ROANOKE TIMES 
                      Copyright (c) 1997, Roanoke Times

DATE: Friday, April 25, 1997                 TAG: 9704250034
SECTION: CURRENT                  PAGE: NRV-2 EDITION: NEW RIVER VALLEY 
DATELINE: PULASKI
SOURCE: PAUL DELLINGER 


NET GAIN - NO SHORTAGE OF WOULD-BE WEB SURFERS IN PULASKI

Pulaski County people are eager for free Internet training.

Seventy-seven Pulaski County residents had signed up for Internet computer training as of Wednesday in the Pulaski County Internet Connection program.

The county group got grants from the Virginia Center for Innovative Technology and Appalachian Regional Commission to buy computers for public access and to cover training costs.

The idea was to train 10 people at a time, and then to have those people each train 10 others, so the ability to use the information superhighway would spread throughout the county.

But the response for the free training has gone beyond what was anticipated, said Barry Matherly, co-chairman of the county organization with County Administrator Peter Huber.
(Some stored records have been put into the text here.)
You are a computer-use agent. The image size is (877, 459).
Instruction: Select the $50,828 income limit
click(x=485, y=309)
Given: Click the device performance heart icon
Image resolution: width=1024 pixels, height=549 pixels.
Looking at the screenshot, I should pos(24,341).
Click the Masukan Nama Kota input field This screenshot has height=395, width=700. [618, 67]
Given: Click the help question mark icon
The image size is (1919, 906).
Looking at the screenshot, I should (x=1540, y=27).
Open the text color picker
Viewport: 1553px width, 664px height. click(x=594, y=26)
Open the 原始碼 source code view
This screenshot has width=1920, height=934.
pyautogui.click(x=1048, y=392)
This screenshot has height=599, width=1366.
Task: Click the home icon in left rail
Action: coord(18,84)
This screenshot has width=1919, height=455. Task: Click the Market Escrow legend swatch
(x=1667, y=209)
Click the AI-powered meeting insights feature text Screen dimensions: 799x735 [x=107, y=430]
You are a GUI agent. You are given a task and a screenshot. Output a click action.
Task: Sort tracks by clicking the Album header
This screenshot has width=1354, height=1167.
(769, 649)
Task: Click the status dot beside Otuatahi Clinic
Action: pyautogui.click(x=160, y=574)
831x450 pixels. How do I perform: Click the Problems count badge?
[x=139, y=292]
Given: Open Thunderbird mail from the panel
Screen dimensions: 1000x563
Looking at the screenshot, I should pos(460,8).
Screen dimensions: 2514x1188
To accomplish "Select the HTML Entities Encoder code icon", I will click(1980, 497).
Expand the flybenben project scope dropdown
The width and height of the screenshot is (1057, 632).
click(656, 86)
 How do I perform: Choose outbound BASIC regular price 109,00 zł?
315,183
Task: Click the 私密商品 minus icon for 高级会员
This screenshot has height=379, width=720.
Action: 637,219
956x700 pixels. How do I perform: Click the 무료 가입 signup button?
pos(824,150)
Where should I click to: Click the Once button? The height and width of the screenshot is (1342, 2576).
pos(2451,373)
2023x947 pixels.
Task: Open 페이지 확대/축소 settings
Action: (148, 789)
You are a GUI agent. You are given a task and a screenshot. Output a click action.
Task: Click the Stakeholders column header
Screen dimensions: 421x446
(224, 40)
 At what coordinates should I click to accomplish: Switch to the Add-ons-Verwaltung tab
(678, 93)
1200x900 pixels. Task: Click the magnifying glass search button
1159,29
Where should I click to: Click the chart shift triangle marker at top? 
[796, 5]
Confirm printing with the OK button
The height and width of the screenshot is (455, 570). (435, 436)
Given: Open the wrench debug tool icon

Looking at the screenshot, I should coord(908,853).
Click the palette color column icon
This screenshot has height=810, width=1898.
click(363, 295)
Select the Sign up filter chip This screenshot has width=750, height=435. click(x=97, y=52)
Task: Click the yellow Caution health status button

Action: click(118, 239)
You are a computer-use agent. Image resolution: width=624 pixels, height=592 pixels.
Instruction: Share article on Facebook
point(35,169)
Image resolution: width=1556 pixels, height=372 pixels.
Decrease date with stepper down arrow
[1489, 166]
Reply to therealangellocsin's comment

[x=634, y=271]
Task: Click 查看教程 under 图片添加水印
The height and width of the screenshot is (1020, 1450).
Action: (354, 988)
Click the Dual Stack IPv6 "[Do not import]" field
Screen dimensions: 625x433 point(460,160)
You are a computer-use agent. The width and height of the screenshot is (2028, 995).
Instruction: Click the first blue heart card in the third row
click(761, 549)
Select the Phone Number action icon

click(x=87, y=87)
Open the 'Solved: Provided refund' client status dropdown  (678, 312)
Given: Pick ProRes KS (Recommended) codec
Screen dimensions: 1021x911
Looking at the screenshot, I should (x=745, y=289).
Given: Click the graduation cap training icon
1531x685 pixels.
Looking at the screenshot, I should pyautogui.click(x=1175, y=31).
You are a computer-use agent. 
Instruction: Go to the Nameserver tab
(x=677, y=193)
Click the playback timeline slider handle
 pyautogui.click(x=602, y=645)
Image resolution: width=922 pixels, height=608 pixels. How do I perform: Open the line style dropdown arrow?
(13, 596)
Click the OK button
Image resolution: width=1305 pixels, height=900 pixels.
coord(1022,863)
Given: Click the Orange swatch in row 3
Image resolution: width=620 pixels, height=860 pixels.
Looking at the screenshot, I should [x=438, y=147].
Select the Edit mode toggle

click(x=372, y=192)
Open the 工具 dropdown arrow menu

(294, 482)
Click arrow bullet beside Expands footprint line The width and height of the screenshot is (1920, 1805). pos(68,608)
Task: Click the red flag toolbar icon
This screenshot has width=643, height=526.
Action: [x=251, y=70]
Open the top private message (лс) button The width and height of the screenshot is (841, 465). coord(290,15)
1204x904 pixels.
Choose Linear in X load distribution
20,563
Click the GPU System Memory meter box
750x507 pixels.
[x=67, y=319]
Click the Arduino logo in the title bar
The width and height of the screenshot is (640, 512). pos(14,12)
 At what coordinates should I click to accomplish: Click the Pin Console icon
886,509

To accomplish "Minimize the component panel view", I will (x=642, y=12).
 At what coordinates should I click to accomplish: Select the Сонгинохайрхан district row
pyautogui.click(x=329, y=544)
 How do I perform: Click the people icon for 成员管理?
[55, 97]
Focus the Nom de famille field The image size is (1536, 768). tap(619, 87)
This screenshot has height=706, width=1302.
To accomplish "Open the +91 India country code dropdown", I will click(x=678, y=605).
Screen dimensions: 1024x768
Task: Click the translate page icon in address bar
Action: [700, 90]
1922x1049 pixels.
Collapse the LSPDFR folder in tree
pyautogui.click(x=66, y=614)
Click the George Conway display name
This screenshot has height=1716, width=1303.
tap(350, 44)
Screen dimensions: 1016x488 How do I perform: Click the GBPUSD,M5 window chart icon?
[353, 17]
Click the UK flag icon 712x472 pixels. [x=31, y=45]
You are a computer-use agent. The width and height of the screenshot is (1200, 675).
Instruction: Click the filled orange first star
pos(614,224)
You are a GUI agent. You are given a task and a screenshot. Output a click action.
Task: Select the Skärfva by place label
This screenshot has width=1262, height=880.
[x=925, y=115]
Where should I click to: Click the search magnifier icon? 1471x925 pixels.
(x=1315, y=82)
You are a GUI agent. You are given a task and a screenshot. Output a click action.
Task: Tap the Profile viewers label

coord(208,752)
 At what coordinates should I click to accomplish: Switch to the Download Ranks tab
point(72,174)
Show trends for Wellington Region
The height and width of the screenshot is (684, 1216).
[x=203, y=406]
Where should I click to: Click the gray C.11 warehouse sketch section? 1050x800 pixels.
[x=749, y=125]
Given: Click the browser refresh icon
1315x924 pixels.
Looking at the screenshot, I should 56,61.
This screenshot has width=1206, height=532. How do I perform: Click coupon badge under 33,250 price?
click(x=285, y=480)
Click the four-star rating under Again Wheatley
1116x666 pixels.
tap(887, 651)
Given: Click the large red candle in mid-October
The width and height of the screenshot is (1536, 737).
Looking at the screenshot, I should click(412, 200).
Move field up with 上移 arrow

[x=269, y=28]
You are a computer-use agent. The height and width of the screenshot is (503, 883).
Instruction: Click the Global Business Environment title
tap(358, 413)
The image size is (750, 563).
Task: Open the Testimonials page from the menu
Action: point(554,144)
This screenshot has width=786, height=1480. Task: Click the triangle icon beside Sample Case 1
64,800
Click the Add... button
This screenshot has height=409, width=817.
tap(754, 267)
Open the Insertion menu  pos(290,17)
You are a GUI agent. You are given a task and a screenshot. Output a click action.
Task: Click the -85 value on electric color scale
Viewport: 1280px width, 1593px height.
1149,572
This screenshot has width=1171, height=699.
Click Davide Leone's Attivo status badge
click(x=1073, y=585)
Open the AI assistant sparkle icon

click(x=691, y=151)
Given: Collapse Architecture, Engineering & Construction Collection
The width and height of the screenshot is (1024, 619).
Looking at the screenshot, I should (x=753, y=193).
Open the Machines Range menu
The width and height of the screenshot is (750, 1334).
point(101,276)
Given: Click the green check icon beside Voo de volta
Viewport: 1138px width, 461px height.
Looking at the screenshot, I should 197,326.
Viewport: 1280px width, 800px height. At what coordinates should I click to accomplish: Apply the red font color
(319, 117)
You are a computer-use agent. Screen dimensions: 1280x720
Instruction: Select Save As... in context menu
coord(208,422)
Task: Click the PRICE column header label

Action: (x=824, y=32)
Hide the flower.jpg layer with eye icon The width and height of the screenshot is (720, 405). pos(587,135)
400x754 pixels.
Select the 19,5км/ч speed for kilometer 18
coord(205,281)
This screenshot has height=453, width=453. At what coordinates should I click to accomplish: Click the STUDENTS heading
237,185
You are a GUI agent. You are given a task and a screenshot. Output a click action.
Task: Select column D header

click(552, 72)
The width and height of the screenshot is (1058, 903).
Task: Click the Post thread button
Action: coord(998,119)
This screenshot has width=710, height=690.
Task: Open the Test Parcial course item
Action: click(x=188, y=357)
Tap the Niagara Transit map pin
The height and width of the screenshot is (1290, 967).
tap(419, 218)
Matherly, who is economic development director for the town of Pulaski, told the Economic Development Board executive committee Wednesday that donations for computers will allow more public-access terminals than planned. The grant money would cover eight, but now there may be nearly a dozen.

Two already are available - at the Pulaski County Public Library in Pulaski and the Free Memorial Public Library in Dublin. Future sites will include the municipal buildings in both towns, the Pulaski Senior Center and the Pulaski YMCA.

"We're hoping that this will spur more people to get interested in it," Matherly said. Although other towns in Southwest Virginia have developed or are working toward "electronic villages," he said, "ours is kind of neat because we're working on a whole county."